Tuberculosis (TB) continues to pose a major global health threat with significant clinical trials being dedicated towards uncovering effective treatment regimens. However, the risk of these trials ending unproductively is high, and being able to predict this risk from the initial protocol could be invaluable.
Adequate planning prior to a clinical trial is crucial, and this involves analysing multiple aspects like the number of participants, trial duration, number of uncontrolled variables, and control of exposure. Each of these aspects can influence the informativeness or success of a trial. A clinical trial with an incomplete or ill-planned Statistical Analysis Plan (SAP) for example, stands at a high risk.
However, using Fast Data Science’s Clinical Trial Risk Tool, we can leverage the power of machine learning to estimate the risk that a TB clinical trial might pose based on the trial protocol.

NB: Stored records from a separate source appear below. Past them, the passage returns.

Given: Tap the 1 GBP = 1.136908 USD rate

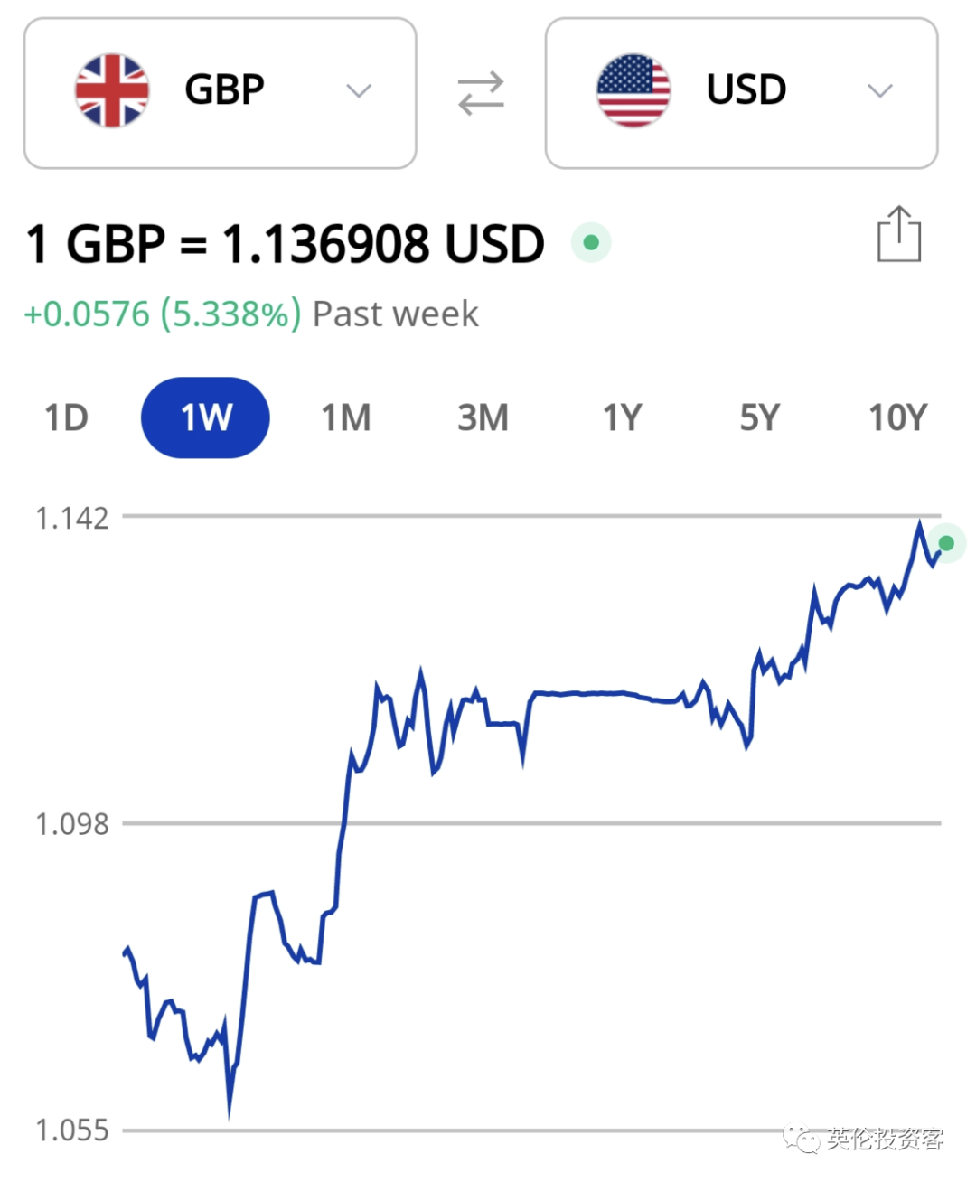Looking at the screenshot, I should coord(286,244).
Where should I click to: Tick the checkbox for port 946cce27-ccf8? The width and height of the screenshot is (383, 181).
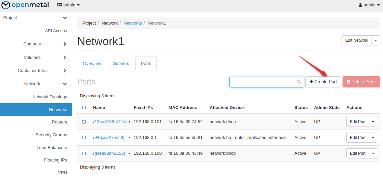click(84, 138)
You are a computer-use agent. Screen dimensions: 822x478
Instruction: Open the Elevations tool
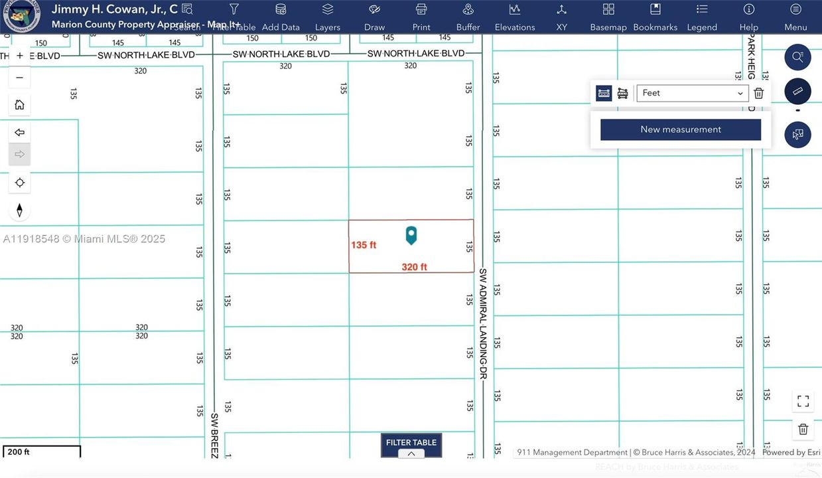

The Risk Tool processes and analyses vast amounts of data from previous trials and predicts risk through an algorithm, based not just on the parameters within the protocol but also by comparing it to past trials that were informative vs. uninformative.
Moreover, it also needs to be considered that the release of detailed costing for clinical trials, such as the precedent set by MSF for their TB Practecal study, could also impact our perception of risk. Greater transparency regarding R&D costs could prove instrumental in advancing medical innovation and devising strategies to lower their costs, thereby reducing the financial risk associated with new clinical trials.
By being able to predict the inherent risks associated with a trial, Fast Data Science’s Clinical Trial Risk Tool can be seen as a game-changer; providing an opportunity for clinicians and researchers to be better prepared and potentially direct their efforts and resources optimally.
In essence, the ability to predict the failure or success of a Tuberculosis clinical trial from its protocol using machine learning is an exciting development. It allows for better planning, informed decision-making, efficient allocation of resources, and ultimately, a higher success rate in our fight against Tuberculosis.